A Self Sufficient Island in Scotland

If you travel 11 kilometres west from the Scottish mainland you’ll find the island of Eigg, one of the most beautiful islands in the Scottish Inner Hebrides. Home to just 100 locals, Eigg has been rated as Britain’s most eco-friendly island and it’s clear why.

4 Energy Communities Carving A New Path In Europe

Eigg’s inhabitants have been generating almost 100% of their own electricity for an entire decade but you wouldn’t know it, all the electricity cables are buried underground so as to not harm the views this majestic landscape has to offer.

Prior to the project, the Eigg locals relied on expensive shipments of fossil fuels to be delivered from mainland Scotland. These days, their electricity supply is much cleaner. Eigg’s power supply now comes from three hydroelectric plants, four wind turbines and a network of solar panels. These are supported by a battery bank supplying up to 24 hours of electricity, ensuring steady supply throughout the day.

The project has led to significant cuts in residents’ energy bills and has inspired the commencement of other energy efficiency projects across the island.

A Co-Housing Community in Denmark

Near the city of Roskilde in Denmark lies Svalin, a sustainable co-housing community of 20 households. The community creates their own renewable energy through solar panels and geothermal heat pumps, which are showcased through their unique traffic light system with ‘red’ representing fossil fuel energy sources and ‘green’ representing renewable sources.

Right now, Svalin is energy positive, which means they produce more energy than they consume.

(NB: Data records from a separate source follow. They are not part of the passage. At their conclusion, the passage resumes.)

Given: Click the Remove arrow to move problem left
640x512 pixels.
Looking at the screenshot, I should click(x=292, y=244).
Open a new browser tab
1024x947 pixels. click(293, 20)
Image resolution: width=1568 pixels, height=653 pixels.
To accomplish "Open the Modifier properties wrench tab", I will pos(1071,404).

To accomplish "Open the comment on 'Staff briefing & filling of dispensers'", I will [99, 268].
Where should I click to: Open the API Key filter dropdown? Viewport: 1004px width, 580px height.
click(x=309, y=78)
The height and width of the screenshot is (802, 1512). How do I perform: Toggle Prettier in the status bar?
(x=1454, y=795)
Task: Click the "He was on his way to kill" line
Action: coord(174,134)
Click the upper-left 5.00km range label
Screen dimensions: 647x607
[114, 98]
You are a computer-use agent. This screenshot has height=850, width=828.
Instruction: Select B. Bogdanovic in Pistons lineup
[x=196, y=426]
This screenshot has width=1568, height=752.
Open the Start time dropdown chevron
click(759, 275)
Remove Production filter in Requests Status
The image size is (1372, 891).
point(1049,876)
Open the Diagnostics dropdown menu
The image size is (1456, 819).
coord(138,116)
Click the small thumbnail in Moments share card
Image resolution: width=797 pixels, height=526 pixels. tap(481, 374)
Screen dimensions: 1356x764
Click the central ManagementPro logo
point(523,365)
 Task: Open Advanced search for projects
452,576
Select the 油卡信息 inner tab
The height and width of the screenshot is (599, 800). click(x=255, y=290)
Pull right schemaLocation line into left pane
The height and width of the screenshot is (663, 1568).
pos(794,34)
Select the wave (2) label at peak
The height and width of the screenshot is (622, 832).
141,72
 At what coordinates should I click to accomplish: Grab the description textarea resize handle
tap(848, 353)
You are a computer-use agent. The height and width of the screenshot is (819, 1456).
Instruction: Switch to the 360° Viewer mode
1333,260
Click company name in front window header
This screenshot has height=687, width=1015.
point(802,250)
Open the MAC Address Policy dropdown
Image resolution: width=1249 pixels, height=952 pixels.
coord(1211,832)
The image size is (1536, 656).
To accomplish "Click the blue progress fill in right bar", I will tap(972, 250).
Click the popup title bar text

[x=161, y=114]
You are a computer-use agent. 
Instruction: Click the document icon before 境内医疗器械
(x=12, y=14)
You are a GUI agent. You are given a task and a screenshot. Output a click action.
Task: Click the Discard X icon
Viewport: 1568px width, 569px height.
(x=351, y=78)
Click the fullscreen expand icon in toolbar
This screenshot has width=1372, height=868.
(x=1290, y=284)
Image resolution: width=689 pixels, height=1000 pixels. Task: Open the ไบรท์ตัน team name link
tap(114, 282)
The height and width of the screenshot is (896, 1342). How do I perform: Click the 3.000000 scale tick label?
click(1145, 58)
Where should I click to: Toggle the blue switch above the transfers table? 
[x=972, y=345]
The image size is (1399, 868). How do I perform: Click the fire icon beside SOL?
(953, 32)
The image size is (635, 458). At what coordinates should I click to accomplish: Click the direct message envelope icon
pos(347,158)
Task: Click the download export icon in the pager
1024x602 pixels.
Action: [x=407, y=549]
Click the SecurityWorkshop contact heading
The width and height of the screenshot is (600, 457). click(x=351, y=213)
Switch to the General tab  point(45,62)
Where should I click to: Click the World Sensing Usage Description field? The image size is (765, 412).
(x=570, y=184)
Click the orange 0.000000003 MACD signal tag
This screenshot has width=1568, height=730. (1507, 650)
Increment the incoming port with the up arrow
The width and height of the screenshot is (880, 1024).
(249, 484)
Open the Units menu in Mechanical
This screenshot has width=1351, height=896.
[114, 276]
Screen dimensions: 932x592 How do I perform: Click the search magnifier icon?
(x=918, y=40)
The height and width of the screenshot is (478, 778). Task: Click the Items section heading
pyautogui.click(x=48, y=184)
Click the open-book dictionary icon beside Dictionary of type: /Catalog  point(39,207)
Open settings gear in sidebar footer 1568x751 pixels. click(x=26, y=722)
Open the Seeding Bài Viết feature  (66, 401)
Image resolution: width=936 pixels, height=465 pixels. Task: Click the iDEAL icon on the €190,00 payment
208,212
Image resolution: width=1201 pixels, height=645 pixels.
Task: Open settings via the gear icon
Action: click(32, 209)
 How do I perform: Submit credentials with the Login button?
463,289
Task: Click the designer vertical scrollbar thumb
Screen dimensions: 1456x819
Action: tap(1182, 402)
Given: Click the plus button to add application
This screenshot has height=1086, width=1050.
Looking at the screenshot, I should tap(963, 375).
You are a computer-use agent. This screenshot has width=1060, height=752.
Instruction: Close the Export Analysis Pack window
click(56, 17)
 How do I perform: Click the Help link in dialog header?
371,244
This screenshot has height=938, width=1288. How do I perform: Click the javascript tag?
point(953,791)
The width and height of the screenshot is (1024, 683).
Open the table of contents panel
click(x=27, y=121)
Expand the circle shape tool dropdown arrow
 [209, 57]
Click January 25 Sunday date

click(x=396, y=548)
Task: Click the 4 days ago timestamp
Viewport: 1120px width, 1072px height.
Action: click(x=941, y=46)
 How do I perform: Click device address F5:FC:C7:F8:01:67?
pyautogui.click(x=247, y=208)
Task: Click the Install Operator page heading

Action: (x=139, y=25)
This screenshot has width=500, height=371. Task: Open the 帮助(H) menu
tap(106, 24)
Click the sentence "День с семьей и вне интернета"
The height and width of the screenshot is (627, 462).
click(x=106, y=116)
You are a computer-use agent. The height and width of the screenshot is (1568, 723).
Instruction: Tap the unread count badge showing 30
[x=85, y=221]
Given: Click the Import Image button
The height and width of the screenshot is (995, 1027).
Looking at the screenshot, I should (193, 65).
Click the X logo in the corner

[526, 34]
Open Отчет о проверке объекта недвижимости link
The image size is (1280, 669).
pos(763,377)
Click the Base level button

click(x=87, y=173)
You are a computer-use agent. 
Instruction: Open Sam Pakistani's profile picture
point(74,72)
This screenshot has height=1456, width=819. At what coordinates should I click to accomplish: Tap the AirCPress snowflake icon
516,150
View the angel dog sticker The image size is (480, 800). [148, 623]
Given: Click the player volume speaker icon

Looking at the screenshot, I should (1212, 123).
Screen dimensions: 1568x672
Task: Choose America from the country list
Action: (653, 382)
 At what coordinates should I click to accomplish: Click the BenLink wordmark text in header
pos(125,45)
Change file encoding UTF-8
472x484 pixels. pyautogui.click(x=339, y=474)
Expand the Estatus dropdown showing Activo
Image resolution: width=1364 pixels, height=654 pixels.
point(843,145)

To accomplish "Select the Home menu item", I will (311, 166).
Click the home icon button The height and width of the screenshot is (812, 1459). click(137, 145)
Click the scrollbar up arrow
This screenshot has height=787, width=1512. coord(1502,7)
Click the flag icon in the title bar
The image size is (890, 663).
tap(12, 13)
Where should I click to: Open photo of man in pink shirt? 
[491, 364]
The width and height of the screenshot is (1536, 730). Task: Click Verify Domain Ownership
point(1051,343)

The current framework means that any surplus renewable energy produced by households is transferred back to the national grid but residents want to change this. They envision a future where they can share the energy they produce with their neighbours.

I would love to directly provide my neighbors with the excess solar energy produced from my rooftop. If all doing that, the community may agree about how to compensate each other
Pierre-Elouan, Svalin resident

Svalin are at the beginning of their journey to becoming a fully fledged renewable energy community but represent the potential that communities have when they band together to democratise their energy production.

A Biomass Community in Finland

The community of Eno have taken a different approach to green energy which all started through the coordination of 12 local forest owners who decided to swap the traditional fossil fuels for a local resource that’s growing in abundance – wood. 

What began as a project to heat public buildings through local biomass has now grown to 55 forest owners, owning and operating three heating plants across an 11 kilometre network. Aside from the obvious reduction in fossil fuel consumption, the benefits to the local community are clear. Local forest owners are enjoying an income boost from the sale of energy wood, overly dense forests are thinned to improve the growth of the remaining trees, CO2 emissions are falling and new jobs are being created.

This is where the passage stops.